Like for event_selection a weight can directly be specified and is then applied to all samples the same way e.g. single_trigger: "trg_wgt_single_mu24ormu27"
output_features list the to be saved/needed features for the later calculations are listed, this also includes features from friend trees if friends were specified in common_settings.yaml

In processes all the processes are defined that should be preprocessed.
The names are also used for the output file naming after the processing.
Each process needs two specifications:

subparameter type description
tau_gen_modes list split of the events corresponding to the origin of the hadronic tau
samples list list of all sample tags corresponding to the specific process

The tau_gen_modes have following modes:

subparameter type description
T string genuine tau
J string jet misidentified as a tau
L string lepton misidentified as a tau
all string if no split should be performed

In mc_weights all weights that should be applied for simulated samples are defined.
There are two types of weights.

  1. Similar to event_selection, a weight can directly be specified and is then applied to all samples in the same way e.g. lep_id: "id_wgt_mu_1"
  2. But some weights are either sample specific or need additional information. Currently implemented options are:

    subparameter type description
    generator string The normal generator weight is applied to all samples, if they aren't specified in the "stitching" sub-group. Stitching weights might be needed for DY+jets or W+jets, depending on which samples are used for them.
    lumi string luminosity scaling, this depends on the era and uses the era parameter of the config to get the correct weight, so basically it's not relevant what is in the string
    Z_pt_reweight string reweighting of the Z boson pt, the weight in the ntuple is used and only applied to DY+jets
    Top_pt_reweight string reweighting of the top quark pt, the weight in the ntuple is used and only applied to ttbar

Scale factors for b-tagging and tau ID vs jet are applied on the fly during the FF calculation step.

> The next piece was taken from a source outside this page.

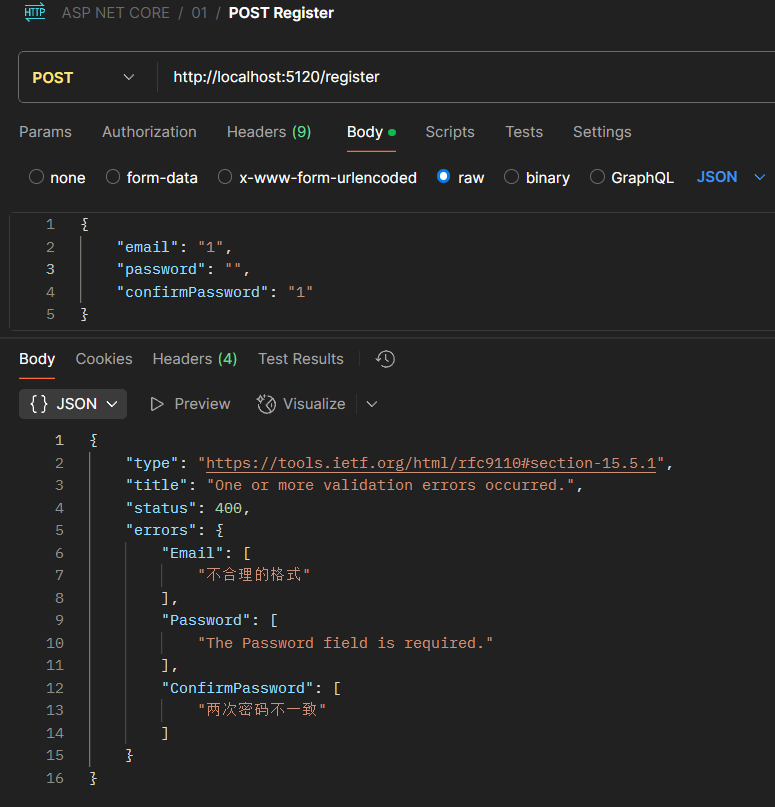Select x-www-form-urlencoded radio option

[225, 177]
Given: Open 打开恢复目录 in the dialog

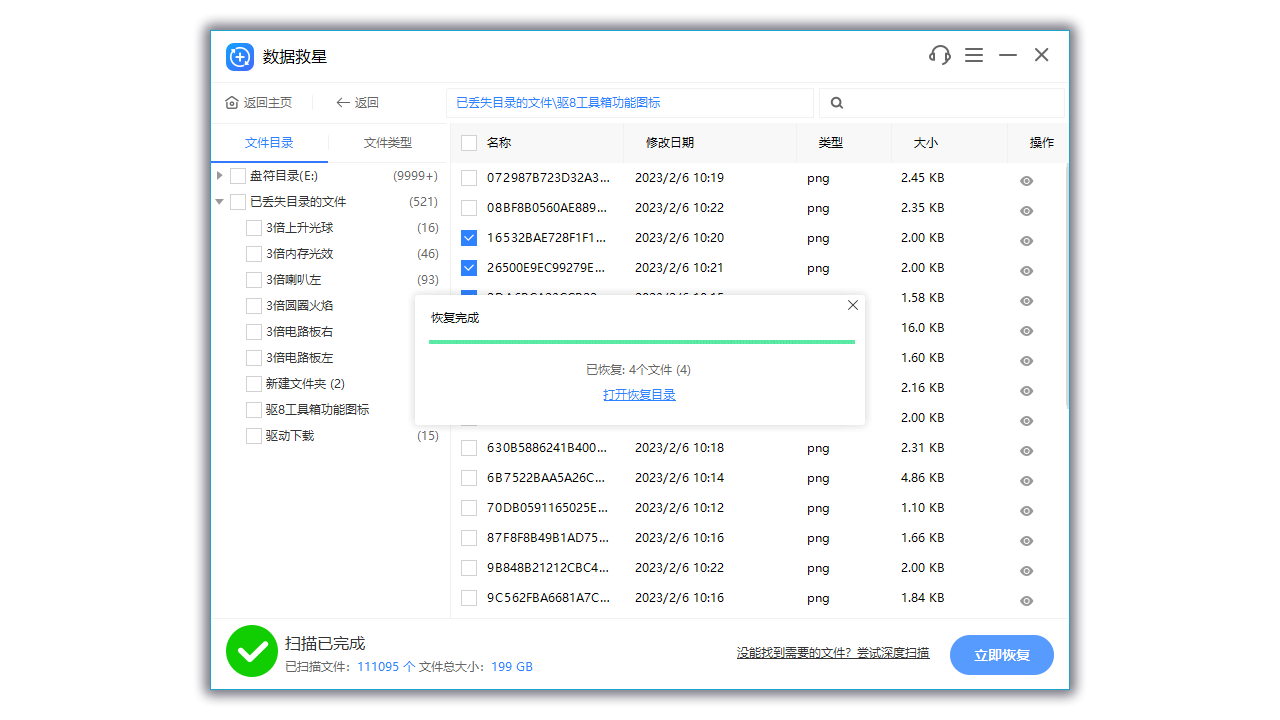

To run the preselection step, execute the python script and specify the config file (relative path possible):

python preselection.py --config-file configs/PATH/CONFIG.yaml

Further there are additional optional parameters:

  1. --nthreads=SOME_INTEGER to define the number of threads for the multiprocessing pool to run the sample processing in parallel. Default value is 8 (this should normally cover running all of the samples in parallel).
  2. --ncores=SOME_INTEGER to define the number of cores that should be used for each pool thread to speed up the ROOT dataframe calculation. Default value is 2.